What the Rolling Stones, their Thursday night show, and maybe the big “Show”, too, are all about is to just keep pushing -boundaries, convention, the sands of time, to not go gently into that good night, but to fight all the way; to keep giving each other the best we’ve got, as long as we can, even if it’s not quite what it used to be. I got a reminder of that Thursday night, and I think everyone else did, too.
Keith Thornhill from Los Angeles, California
SOFI SOUND HORRIBLE
Nothing bad to say about the Rolling Stones. They looked in as good a shape as eve. Seeing them on the screens.appeared to be putting in a 100% effort to do the best job possible, as always. However, the Sofi stadium is completely worthless to see it concert. The sound is so bad you don’t even know what song are singing until several sentences into it when you can kind of hear a word or two. It’s all echoes and muddled roar, love the Rolling Stones but we left at the 9th song, just couldn’t take it anymore. We spent $800 for two tickets, $85 for parking, and the food options are minimal, horrible tasting, and it’s difficult to find an employee that cares about anything. Saw the first football game in there, had a good time, but the food issues were still there. Will never step foot in that stupid stadium again, no matter how wonderful everyone he says it looks.
Will j from Austin, Texas
ROLLING STONES CIRCUIT OF THE AMERICAS
Worst concert ever, horrible venue, horrible PA
Circuit of the Americas is the worst venue for concerts, be prepared to walk 2-3 miles. Parking can cost up to $1,100.00, no exaggeration.
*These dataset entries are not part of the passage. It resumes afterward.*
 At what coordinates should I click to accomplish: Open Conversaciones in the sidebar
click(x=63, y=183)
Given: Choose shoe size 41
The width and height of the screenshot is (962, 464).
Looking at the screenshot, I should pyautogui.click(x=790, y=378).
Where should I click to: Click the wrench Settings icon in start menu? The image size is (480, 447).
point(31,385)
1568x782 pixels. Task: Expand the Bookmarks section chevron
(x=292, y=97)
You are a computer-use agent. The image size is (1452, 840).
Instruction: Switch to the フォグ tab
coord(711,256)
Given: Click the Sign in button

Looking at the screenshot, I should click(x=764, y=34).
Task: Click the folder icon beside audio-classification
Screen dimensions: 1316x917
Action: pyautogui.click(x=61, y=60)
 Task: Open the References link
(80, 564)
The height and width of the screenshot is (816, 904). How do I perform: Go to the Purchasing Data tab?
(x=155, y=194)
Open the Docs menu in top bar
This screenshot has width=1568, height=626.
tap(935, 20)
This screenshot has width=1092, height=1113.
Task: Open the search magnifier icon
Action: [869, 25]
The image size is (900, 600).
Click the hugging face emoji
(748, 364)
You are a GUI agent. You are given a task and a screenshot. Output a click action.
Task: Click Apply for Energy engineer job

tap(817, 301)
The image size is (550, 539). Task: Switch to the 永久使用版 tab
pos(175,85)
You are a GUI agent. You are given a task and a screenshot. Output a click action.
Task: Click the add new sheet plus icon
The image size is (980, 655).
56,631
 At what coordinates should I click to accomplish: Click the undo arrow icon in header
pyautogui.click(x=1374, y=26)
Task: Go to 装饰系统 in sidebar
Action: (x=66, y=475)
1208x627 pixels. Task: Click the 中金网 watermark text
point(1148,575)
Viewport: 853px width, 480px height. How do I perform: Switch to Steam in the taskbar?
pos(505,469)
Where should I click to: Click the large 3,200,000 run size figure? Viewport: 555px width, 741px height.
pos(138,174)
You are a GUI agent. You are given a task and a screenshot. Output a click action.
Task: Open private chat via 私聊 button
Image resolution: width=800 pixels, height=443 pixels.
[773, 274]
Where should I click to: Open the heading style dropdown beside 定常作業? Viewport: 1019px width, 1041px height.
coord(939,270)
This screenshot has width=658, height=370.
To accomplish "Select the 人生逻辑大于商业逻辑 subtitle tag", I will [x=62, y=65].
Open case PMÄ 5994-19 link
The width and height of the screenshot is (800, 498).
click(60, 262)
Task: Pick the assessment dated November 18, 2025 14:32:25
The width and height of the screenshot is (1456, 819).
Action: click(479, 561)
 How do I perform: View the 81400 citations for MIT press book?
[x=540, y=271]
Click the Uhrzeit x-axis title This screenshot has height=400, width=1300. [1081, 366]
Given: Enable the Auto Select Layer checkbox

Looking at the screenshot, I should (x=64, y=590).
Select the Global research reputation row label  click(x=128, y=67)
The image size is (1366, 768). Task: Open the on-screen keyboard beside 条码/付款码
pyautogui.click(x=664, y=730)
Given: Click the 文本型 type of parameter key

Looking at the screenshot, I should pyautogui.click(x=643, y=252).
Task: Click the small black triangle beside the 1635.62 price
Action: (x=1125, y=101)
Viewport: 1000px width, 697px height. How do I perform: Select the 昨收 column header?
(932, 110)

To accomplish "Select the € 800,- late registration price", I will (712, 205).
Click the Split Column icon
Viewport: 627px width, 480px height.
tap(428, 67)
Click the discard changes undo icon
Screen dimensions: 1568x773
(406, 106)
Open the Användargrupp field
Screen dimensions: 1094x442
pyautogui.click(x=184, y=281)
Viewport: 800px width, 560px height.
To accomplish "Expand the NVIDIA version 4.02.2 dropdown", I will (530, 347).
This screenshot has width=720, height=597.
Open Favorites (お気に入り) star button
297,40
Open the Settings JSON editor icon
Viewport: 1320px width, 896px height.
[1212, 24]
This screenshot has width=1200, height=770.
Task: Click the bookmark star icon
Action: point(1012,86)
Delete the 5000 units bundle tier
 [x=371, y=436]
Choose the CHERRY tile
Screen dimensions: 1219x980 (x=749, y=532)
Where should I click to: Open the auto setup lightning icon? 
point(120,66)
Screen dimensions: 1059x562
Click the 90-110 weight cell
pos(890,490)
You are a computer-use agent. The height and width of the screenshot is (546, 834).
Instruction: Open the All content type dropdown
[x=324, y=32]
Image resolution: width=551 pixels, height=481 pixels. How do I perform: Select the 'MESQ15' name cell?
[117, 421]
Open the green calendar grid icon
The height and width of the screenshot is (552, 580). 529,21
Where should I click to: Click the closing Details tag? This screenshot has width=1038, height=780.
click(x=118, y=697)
There was a sea of people, the stage was so far away that the band looked like ants. The sound system did not work through half the concert abba the other half it cut on and out. Keith Richards and Ronny Wood sounded like 13 year old in a garage band trying to learn the songs. Their leads were mostly out of key and just noise .
Don’t waste your money, this venue needs to fire their management and start over.